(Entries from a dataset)

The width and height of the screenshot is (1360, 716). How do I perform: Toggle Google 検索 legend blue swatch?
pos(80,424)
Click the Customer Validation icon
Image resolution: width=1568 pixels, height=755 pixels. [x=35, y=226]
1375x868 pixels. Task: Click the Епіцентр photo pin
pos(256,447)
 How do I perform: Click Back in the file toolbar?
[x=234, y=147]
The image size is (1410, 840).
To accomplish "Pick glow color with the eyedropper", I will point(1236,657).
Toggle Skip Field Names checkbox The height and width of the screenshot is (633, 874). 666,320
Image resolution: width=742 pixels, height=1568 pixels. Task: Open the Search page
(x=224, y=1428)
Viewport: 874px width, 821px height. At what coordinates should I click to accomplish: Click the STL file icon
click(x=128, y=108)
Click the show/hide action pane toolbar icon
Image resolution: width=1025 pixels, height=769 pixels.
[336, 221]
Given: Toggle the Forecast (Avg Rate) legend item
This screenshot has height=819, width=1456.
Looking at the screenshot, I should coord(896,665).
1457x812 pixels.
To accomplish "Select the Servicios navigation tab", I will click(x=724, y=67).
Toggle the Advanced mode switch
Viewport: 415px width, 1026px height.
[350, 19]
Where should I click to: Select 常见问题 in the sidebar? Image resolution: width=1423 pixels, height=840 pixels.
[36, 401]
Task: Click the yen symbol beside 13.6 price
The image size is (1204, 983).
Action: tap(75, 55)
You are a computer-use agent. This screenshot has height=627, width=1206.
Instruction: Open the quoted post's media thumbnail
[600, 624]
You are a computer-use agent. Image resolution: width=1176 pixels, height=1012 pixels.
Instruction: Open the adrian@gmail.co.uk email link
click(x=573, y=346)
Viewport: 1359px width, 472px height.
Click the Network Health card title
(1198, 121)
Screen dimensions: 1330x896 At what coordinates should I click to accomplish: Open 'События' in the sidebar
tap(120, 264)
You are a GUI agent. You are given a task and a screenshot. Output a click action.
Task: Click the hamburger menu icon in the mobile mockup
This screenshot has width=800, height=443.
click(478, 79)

WORK REQUIRED — Rewrite all of the records above, replacing "Instruction" with "Directive" everywhere it appears and leaving everything else unchanged.

EXERCISE ANSWER —
The width and height of the screenshot is (1360, 716). How do I perform: Toggle Google 検索 legend blue swatch?
pos(80,424)
Click the Customer Validation icon
Image resolution: width=1568 pixels, height=755 pixels. [x=35, y=226]
1375x868 pixels. Task: Click the Епіцентр photo pin
pos(256,447)
 How do I perform: Click Back in the file toolbar?
[x=234, y=147]
The image size is (1410, 840).
To accomplish "Pick glow color with the eyedropper", I will point(1236,657).
Toggle Skip Field Names checkbox The height and width of the screenshot is (633, 874). 666,320
Image resolution: width=742 pixels, height=1568 pixels. Task: Open the Search page
(x=224, y=1428)
Viewport: 874px width, 821px height. At what coordinates should I click to accomplish: Click the STL file icon
click(x=128, y=108)
Click the show/hide action pane toolbar icon
Image resolution: width=1025 pixels, height=769 pixels.
[336, 221]
Given: Toggle the Forecast (Avg Rate) legend item
This screenshot has height=819, width=1456.
Looking at the screenshot, I should coord(896,665).
1457x812 pixels.
To accomplish "Select the Servicios navigation tab", I will click(x=724, y=67).
Toggle the Advanced mode switch
Viewport: 415px width, 1026px height.
[350, 19]
Where should I click to: Select 常见问题 in the sidebar? Image resolution: width=1423 pixels, height=840 pixels.
[36, 401]
Task: Click the yen symbol beside 13.6 price
The image size is (1204, 983).
Action: tap(75, 55)
You are a computer-use agent. This screenshot has height=627, width=1206.
Directive: Open the quoted post's media thumbnail
[600, 624]
You are a computer-use agent. Image resolution: width=1176 pixels, height=1012 pixels.
Directive: Open the adrian@gmail.co.uk email link
click(x=573, y=346)
Viewport: 1359px width, 472px height.
Click the Network Health card title
(1198, 121)
Screen dimensions: 1330x896 At what coordinates should I click to accomplish: Open 'События' in the sidebar
tap(120, 264)
You are a GUI agent. You are given a task and a screenshot. Output a click action.
Task: Click the hamburger menu icon in the mobile mockup
This screenshot has width=800, height=443.
click(478, 79)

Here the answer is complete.